Stored data entries:
++++++++++
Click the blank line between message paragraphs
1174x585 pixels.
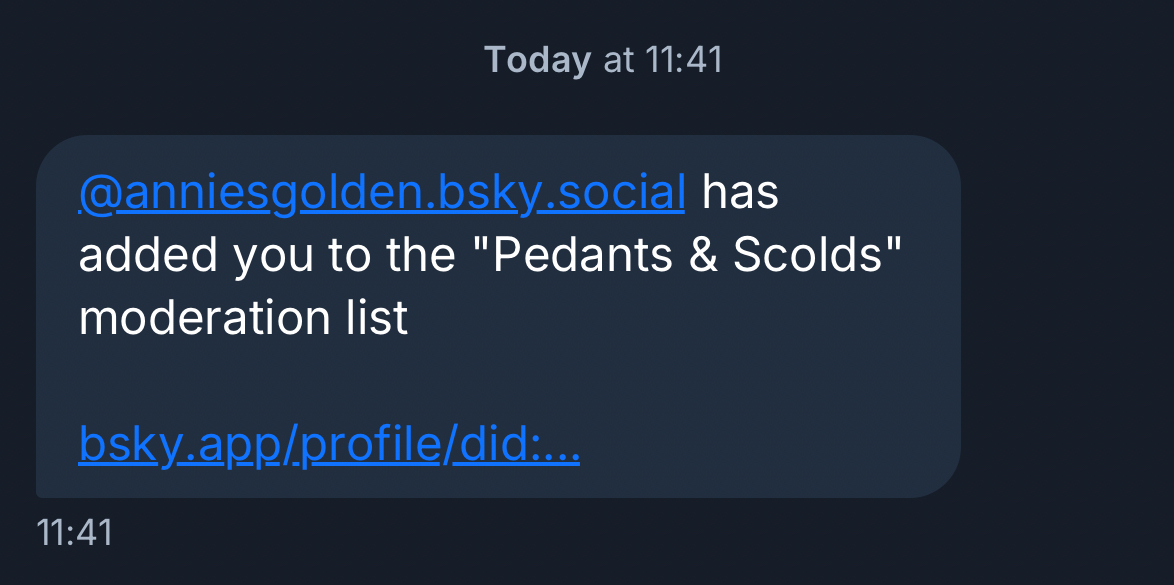tap(400, 383)
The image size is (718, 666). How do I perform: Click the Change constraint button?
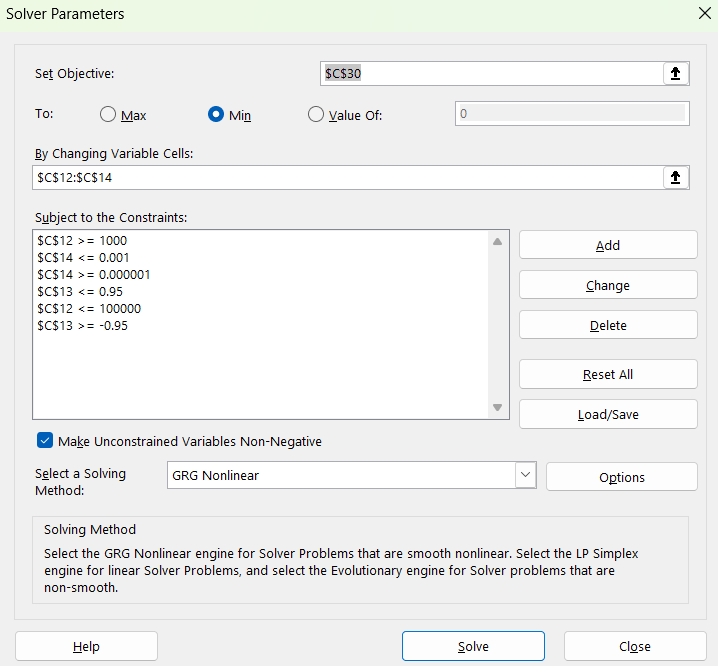coord(607,285)
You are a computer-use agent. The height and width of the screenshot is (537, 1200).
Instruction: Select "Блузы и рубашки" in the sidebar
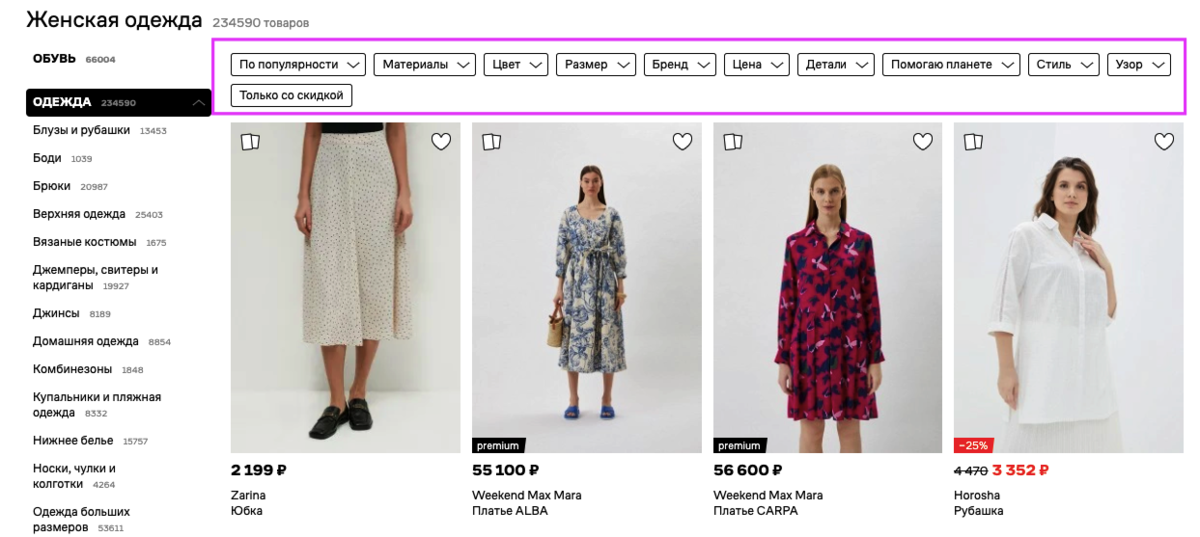coord(81,130)
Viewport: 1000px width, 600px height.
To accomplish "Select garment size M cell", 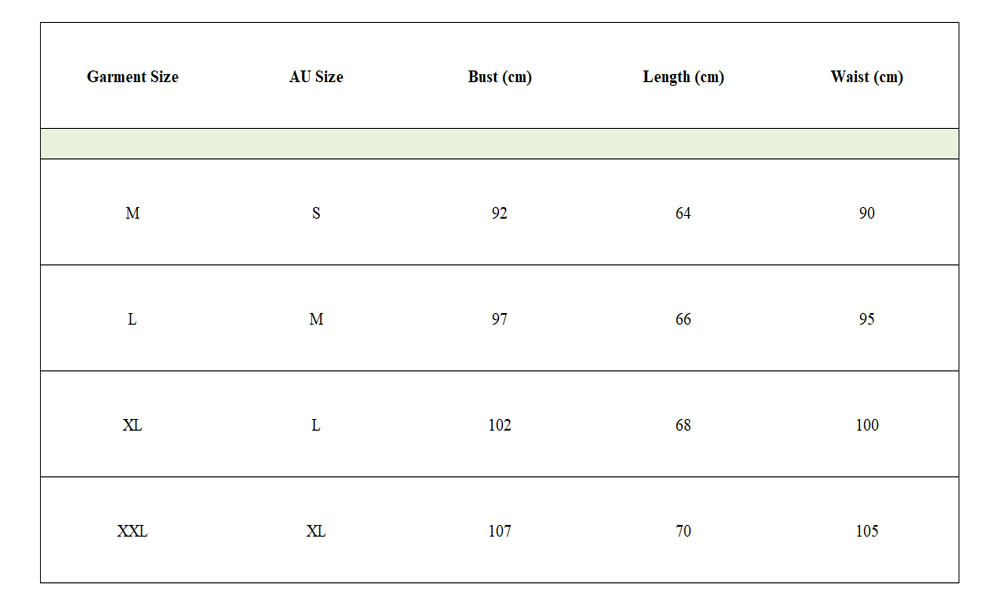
++++++++++
Task goal –
Output every entry exactly as given; pictures are not part of the copy.

Response to the exercise –
Click the blank line between message paragraphs
1174x585 pixels.
tap(400, 383)
The image size is (718, 666). How do I perform: Click the Change constraint button?
coord(607,285)
You are a computer-use agent. The height and width of the screenshot is (537, 1200).
Instruction: Select "Блузы и рубашки" in the sidebar
coord(81,130)
Viewport: 1000px width, 600px height.
To accomplish "Select garment size M cell", 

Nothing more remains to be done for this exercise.